(Task prompt): Please return the full listing. Every line must match exactly.

(Material for this task):
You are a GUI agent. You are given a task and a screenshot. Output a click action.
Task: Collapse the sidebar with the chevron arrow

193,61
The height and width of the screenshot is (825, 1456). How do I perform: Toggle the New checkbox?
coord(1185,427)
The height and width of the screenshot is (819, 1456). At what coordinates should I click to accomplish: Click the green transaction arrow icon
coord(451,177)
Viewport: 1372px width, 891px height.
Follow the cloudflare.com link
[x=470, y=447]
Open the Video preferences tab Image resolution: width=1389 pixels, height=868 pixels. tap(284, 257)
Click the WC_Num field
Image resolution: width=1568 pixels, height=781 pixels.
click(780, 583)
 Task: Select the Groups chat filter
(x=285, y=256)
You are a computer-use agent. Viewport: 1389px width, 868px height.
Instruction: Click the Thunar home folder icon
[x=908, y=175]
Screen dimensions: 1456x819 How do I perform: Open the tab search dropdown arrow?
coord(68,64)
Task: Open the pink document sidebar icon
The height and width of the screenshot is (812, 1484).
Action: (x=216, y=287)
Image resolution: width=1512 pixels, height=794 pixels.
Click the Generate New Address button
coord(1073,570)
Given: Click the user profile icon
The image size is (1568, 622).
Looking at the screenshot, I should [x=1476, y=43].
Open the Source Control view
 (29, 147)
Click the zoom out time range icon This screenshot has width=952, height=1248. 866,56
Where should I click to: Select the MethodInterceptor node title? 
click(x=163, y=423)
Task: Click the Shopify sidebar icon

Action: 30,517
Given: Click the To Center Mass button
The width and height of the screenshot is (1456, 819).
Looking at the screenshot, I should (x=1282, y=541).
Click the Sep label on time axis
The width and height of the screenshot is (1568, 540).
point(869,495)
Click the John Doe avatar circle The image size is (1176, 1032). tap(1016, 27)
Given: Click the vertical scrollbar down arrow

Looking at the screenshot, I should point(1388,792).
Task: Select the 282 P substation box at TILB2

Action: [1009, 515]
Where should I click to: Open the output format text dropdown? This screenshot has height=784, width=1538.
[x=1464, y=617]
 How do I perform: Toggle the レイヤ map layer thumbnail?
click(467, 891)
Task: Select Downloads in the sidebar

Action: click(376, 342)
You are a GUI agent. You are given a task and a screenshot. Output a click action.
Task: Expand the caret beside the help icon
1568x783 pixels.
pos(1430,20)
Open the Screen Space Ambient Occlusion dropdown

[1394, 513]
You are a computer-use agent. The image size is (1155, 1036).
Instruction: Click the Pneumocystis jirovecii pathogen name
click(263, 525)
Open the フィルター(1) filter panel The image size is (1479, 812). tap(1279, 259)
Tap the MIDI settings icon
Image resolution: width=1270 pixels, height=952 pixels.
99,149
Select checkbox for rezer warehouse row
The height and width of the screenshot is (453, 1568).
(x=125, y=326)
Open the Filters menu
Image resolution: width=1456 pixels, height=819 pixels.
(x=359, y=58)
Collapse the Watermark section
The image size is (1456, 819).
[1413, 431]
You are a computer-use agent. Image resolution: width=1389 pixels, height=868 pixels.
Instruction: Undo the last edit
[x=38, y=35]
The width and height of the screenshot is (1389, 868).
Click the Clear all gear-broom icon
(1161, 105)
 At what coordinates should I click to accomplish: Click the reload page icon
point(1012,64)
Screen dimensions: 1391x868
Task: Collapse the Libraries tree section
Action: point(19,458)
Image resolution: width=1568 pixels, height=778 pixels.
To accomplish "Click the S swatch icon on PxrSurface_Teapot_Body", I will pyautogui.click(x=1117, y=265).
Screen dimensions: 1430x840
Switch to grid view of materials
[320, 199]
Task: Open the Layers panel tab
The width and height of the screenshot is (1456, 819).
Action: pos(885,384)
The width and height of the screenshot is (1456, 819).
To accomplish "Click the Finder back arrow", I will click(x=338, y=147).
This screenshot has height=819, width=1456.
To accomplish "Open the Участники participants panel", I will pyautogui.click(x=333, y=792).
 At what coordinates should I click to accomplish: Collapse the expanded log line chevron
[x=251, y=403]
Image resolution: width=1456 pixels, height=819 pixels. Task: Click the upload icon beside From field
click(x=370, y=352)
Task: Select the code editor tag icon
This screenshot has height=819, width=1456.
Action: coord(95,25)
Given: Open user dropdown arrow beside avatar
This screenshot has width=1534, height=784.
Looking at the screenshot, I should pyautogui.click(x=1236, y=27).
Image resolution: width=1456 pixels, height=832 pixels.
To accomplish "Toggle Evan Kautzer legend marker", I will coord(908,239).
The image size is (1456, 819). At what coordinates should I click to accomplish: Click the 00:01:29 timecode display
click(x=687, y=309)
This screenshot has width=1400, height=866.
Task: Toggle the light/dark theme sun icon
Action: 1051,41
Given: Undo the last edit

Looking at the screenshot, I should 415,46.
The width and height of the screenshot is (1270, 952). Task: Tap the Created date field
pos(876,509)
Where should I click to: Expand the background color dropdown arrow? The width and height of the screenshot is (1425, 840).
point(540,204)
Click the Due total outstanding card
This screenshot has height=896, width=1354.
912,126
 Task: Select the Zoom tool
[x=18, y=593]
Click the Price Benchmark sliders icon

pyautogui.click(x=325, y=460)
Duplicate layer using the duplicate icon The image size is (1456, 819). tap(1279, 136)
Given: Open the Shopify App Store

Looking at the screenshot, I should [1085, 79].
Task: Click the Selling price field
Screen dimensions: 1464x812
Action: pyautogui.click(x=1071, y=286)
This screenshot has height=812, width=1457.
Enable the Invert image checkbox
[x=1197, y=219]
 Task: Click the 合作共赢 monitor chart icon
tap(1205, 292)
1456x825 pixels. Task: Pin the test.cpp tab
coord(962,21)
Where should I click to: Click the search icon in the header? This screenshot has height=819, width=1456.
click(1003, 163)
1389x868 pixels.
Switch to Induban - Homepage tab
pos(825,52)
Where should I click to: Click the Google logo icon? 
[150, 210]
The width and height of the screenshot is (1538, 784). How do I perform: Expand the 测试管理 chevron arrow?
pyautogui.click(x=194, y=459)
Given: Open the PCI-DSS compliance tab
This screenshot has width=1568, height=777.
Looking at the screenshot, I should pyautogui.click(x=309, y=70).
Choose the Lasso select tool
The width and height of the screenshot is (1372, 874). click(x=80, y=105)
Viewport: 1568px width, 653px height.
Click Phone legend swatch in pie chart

(Reply to the task):
You are a GUI agent. You are given a task and a screenshot. Output a click action.
Task: Collapse the sidebar with the chevron arrow

193,61
The height and width of the screenshot is (825, 1456). How do I perform: Toggle the New checkbox?
coord(1185,427)
The height and width of the screenshot is (819, 1456). At what coordinates should I click to accomplish: Click the green transaction arrow icon
coord(451,177)
Viewport: 1372px width, 891px height.
Follow the cloudflare.com link
[x=470, y=447]
Open the Video preferences tab Image resolution: width=1389 pixels, height=868 pixels. tap(284, 257)
Click the WC_Num field
Image resolution: width=1568 pixels, height=781 pixels.
click(780, 583)
 Task: Select the Groups chat filter
(x=285, y=256)
You are a computer-use agent. Viewport: 1389px width, 868px height.
Instruction: Click the Thunar home folder icon
[x=908, y=175]
Screen dimensions: 1456x819 How do I perform: Open the tab search dropdown arrow?
coord(68,64)
Task: Open the pink document sidebar icon
The height and width of the screenshot is (812, 1484).
Action: (x=216, y=287)
Image resolution: width=1512 pixels, height=794 pixels.
Click the Generate New Address button
coord(1073,570)
Given: Click the user profile icon
The image size is (1568, 622).
Looking at the screenshot, I should [x=1476, y=43].
Open the Source Control view
 (29, 147)
Click the zoom out time range icon This screenshot has width=952, height=1248. 866,56
Where should I click to: Select the MethodInterceptor node title? 
click(x=163, y=423)
Task: Click the Shopify sidebar icon

Action: 30,517
Given: Click the To Center Mass button
The width and height of the screenshot is (1456, 819).
Looking at the screenshot, I should (x=1282, y=541).
Click the Sep label on time axis
The width and height of the screenshot is (1568, 540).
point(869,495)
Click the John Doe avatar circle The image size is (1176, 1032). tap(1016, 27)
Given: Click the vertical scrollbar down arrow

Looking at the screenshot, I should point(1388,792).
Task: Select the 282 P substation box at TILB2

Action: [1009, 515]
Where should I click to: Open the output format text dropdown? This screenshot has height=784, width=1538.
[x=1464, y=617]
 How do I perform: Toggle the レイヤ map layer thumbnail?
click(467, 891)
Task: Select Downloads in the sidebar

Action: click(376, 342)
You are a GUI agent. You are given a task and a screenshot. Output a click action.
Task: Expand the caret beside the help icon
1568x783 pixels.
pos(1430,20)
Open the Screen Space Ambient Occlusion dropdown

[1394, 513]
You are a computer-use agent. The image size is (1155, 1036).
Instruction: Click the Pneumocystis jirovecii pathogen name
click(263, 525)
Open the フィルター(1) filter panel The image size is (1479, 812). tap(1279, 259)
Tap the MIDI settings icon
Image resolution: width=1270 pixels, height=952 pixels.
99,149
Select checkbox for rezer warehouse row
The height and width of the screenshot is (453, 1568).
(x=125, y=326)
Open the Filters menu
Image resolution: width=1456 pixels, height=819 pixels.
(x=359, y=58)
Collapse the Watermark section
The image size is (1456, 819).
[1413, 431]
You are a computer-use agent. Image resolution: width=1389 pixels, height=868 pixels.
Instruction: Undo the last edit
[x=38, y=35]
The width and height of the screenshot is (1389, 868).
Click the Clear all gear-broom icon
(1161, 105)
 At what coordinates should I click to accomplish: Click the reload page icon
point(1012,64)
Screen dimensions: 1391x868
Task: Collapse the Libraries tree section
Action: point(19,458)
Image resolution: width=1568 pixels, height=778 pixels.
To accomplish "Click the S swatch icon on PxrSurface_Teapot_Body", I will pyautogui.click(x=1117, y=265).
Screen dimensions: 1430x840
Switch to grid view of materials
[320, 199]
Task: Open the Layers panel tab
The width and height of the screenshot is (1456, 819).
Action: pos(885,384)
The width and height of the screenshot is (1456, 819).
To accomplish "Click the Finder back arrow", I will click(x=338, y=147).
This screenshot has height=819, width=1456.
To accomplish "Open the Участники participants panel", I will pyautogui.click(x=333, y=792).
 At what coordinates should I click to accomplish: Collapse the expanded log line chevron
[x=251, y=403]
Image resolution: width=1456 pixels, height=819 pixels. Task: Click the upload icon beside From field
click(x=370, y=352)
Task: Select the code editor tag icon
This screenshot has height=819, width=1456.
Action: coord(95,25)
Given: Open user dropdown arrow beside avatar
This screenshot has width=1534, height=784.
Looking at the screenshot, I should pyautogui.click(x=1236, y=27).
Image resolution: width=1456 pixels, height=832 pixels.
To accomplish "Toggle Evan Kautzer legend marker", I will coord(908,239).
The image size is (1456, 819). At what coordinates should I click to accomplish: Click the 00:01:29 timecode display
click(x=687, y=309)
This screenshot has width=1400, height=866.
Task: Toggle the light/dark theme sun icon
Action: 1051,41
Given: Undo the last edit

Looking at the screenshot, I should 415,46.
The width and height of the screenshot is (1270, 952). Task: Tap the Created date field
pos(876,509)
Where should I click to: Expand the background color dropdown arrow? The width and height of the screenshot is (1425, 840).
point(540,204)
Click the Due total outstanding card
This screenshot has height=896, width=1354.
912,126
 Task: Select the Zoom tool
[x=18, y=593]
Click the Price Benchmark sliders icon

pyautogui.click(x=325, y=460)
Duplicate layer using the duplicate icon The image size is (1456, 819). tap(1279, 136)
Given: Open the Shopify App Store

Looking at the screenshot, I should [1085, 79].
Task: Click the Selling price field
Screen dimensions: 1464x812
Action: pyautogui.click(x=1071, y=286)
This screenshot has height=812, width=1457.
Enable the Invert image checkbox
[x=1197, y=219]
 Task: Click the 合作共赢 monitor chart icon
tap(1205, 292)
1456x825 pixels. Task: Pin the test.cpp tab
coord(962,21)
Where should I click to: Click the search icon in the header? This screenshot has height=819, width=1456.
click(1003, 163)
1389x868 pixels.
Switch to Induban - Homepage tab
pos(825,52)
Where should I click to: Click the Google logo icon? 
[150, 210]
The width and height of the screenshot is (1538, 784). How do I perform: Expand the 测试管理 chevron arrow?
pyautogui.click(x=194, y=459)
Given: Open the PCI-DSS compliance tab
This screenshot has width=1568, height=777.
Looking at the screenshot, I should pyautogui.click(x=309, y=70).
Choose the Lasso select tool
The width and height of the screenshot is (1372, 874). click(x=80, y=105)
Viewport: 1568px width, 653px height.
Click Phone legend swatch in pie chart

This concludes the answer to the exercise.